Expressing his confidence on India’s post-Covid economic recovery, Mr Sanjay pointed out, “The 5 mini budgets as it is called, or the Atmanirbhar Bharat announcements, the major impact of those was to preserve the supply side of the economy. I think a lot was done. The actual cash expenditure was not too high, but, at the same time, a lot of non-budgetary measures were also there, which ensure good flow of credit to MSMEs. Although again, a 3 lakh crore of emergency credit guarantee scheme, we still have a disbursal of less than 2 lakh crore, but even that is a pretty big amount, considering the state of difficulty that the MSMEs were facing. I think all those measures were on supply side and now that the situation has improved, the government is looking very strongly at the demand side and what they need to do. We are going to have expenses where required and invest where required. The decision to disinvest, make announcements of the specific PSUs that we hope to disinvest this year, the decision to disinvest two PSU banks and one general insurance company again is a solemn intent. In addition to this, the government is also looking to form an SPV through which all the excess lad could be transferred.”
Commenting on the market’s positive reaction, Mr Sanjay said, “The markets have taken a lot of liking for the budget and it is very evident. It is one of the rare market jumps that have happened in the aftermath of the budget. The market also appreciates the sort of buoyancy that one should expect. I think one aspect that the chamber pointed out in an report on Sunday was that we have analyzed various parameters on which economies are being rated. When you look at 10 largest economies and rate them on various parameters, what we found was that only Germany is ranking higher than India. All of these numbers are being raised on the IMF numbers and this is called the international economic resilience. Our economy has shown that much resilience in the International Funds and international organisations are recognizing that.”

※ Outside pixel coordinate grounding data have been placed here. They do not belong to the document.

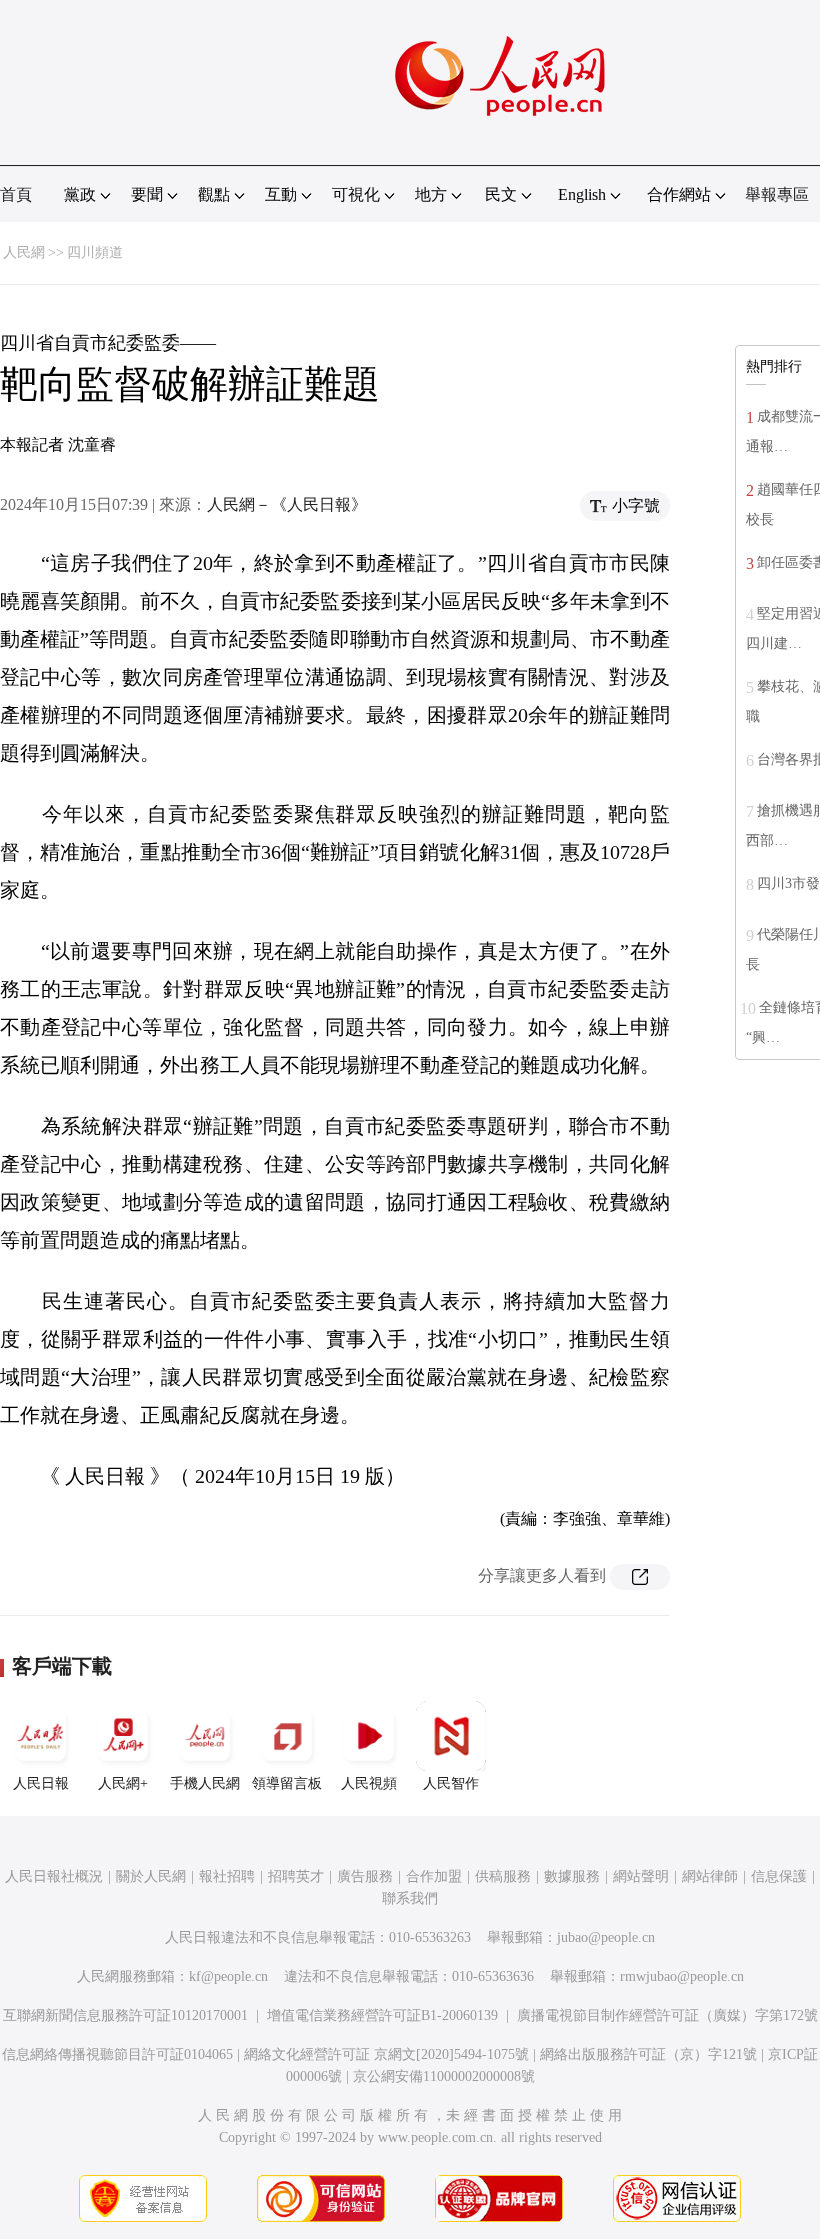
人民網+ (123, 1783)
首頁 (16, 194)
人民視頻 (369, 1783)
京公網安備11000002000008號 (444, 2076)
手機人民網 (205, 1783)
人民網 (24, 252)
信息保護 (779, 1876)
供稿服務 (503, 1876)
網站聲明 (641, 1876)
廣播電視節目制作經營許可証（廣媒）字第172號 (667, 2015)
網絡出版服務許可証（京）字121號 (648, 2054)
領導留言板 (287, 1783)
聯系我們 (410, 1898)
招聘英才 (296, 1876)
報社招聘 (227, 1876)
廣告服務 (365, 1876)
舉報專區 (777, 194)
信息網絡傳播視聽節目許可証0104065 (117, 2054)
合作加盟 (434, 1876)
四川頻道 (95, 252)
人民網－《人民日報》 (287, 504)
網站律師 (710, 1876)
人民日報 (41, 1783)
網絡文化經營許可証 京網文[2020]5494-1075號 (386, 2054)
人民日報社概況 (54, 1876)
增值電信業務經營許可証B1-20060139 (382, 2015)
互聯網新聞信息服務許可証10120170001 (125, 2015)
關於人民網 (151, 1876)
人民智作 (451, 1783)
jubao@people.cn (606, 1937)
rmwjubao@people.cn (682, 1976)
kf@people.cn (228, 1976)
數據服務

When asked if he feels something was missing from Budget, he shared, “There would be hundreds of things that would be missing. There is such a long wishlist, which everybody has. Even on my wishlist, it was infrastructure. From PHD Chamber side, we had been rather hoping that we would be looking at one fifth of our hundred eleven lakh national infrastructure pipeline that is supposed to be completed in five years. Last year was lost, we start counting our first year from now. Even for this, we need 22 lakh crore minimum. We have made some very good strives and good arrangements. The chamber has also requested filling up the judicial vacancies, something which is holding up both law and order and also the ease of enforcement. The foreign investors are also looking at that.”
On a parting note, Mr Sanjay called upon the corporates and India Inc to rise up to the occasion and added, “Let us also still be clear that the first bout of vitality has to be introduced by government expenditure into the infrastructure. As that builds up the basic demand and as the industries find their capacities, which were lying idle instead of being filled up, they will be anxious to go out, invest and create more capacities. The government has taken the first step. Hopefully, as the industries seize the market scope, they will also be doing its bit.”